„Gdy
ludzie umierają, to nie jest łatwe, by pracować dalej. Musimy zdać sobie
sprawę, że nie ma ważniejszej rzeczy od ludzkiego życia” – mówił dziennikarzom
BBC Dmytro Czyhrynski, gracz Szachtara. Współczesna Ukraina w niczym już nie
przypomina tej sprzed dwóch lat, tętniącej życiem i futbolową pasją. Obecnie
jej wschodnie rubieże przypominają raczej cmentarzysko, a stadiony są
zniszczone i opustoszałe.
Był
drugi maja. W Odessie miejscowy Czernomorec szykował się na pojedynek z Metalistem
Charków. Zanim jednak do niego doszło, fani zorganizowali pokojowy marsz
poparcia dla Ukrainy, co po listopadowych wydarzeniach na Majdanie stało się
tradycją przed każdym ligowym spotkaniem. Ale tego dnia, tak jak zresztą w kilku
poprzednich, w tym nadmorskim mieście w powietrzu wyczuwało się napięcie.

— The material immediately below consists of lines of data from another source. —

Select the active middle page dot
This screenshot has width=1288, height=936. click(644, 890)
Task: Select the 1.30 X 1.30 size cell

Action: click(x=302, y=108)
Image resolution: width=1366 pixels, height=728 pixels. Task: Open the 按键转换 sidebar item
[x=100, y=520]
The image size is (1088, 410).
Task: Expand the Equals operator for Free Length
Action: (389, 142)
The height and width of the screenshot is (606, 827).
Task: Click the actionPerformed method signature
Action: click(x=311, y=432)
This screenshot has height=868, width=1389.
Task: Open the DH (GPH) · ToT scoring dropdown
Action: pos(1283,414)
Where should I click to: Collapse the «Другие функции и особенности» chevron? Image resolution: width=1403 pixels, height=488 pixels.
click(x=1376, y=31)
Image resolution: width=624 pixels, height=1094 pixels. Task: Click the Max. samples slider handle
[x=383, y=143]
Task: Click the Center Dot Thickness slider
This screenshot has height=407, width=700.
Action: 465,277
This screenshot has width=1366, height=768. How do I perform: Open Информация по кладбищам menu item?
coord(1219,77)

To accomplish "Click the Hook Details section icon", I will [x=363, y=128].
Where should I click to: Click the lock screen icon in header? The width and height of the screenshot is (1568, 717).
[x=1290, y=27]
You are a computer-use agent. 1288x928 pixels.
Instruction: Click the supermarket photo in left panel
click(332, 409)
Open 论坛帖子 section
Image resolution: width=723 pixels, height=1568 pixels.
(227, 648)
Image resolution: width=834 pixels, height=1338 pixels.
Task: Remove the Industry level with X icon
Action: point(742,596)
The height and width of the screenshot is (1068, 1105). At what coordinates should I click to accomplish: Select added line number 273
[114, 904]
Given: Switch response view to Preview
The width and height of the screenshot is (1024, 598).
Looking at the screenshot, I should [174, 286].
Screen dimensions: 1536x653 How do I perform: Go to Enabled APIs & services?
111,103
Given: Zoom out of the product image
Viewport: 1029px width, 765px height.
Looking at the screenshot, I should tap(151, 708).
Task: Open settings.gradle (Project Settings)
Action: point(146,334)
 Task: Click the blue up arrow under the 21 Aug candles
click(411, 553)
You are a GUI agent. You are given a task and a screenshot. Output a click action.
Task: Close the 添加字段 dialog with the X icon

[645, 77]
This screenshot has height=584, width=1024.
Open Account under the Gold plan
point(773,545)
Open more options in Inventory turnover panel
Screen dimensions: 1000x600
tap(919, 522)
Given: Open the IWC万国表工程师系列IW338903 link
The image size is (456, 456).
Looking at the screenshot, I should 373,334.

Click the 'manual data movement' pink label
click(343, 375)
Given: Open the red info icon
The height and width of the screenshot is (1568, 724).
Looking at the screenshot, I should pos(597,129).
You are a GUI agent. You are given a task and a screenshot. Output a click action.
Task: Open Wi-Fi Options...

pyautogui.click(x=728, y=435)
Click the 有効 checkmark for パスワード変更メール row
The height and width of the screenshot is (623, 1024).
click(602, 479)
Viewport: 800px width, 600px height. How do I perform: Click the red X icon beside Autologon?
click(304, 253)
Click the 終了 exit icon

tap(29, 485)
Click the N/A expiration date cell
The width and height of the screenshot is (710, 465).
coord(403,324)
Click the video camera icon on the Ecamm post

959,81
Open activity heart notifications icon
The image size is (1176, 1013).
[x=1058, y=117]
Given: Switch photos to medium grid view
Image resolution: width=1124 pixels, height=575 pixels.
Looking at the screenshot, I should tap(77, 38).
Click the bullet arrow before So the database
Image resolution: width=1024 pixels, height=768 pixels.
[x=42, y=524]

Uczestnicy marszu jeszcze nie zdawali sobie sprawy, że idąc ku arenie, lada
moment zostaną zaatakowani przez agresywnie zachowujących się zwolenników
Rosji. Nie wiedzieli, że pokojowy marsz wkrótce stanie się spektaklem
nienawiści i przemocy, krwawą jatką.
Naoczny
świadek opowiadał potem, że pierwszy zginął młody fan piłki nożnej, kibic.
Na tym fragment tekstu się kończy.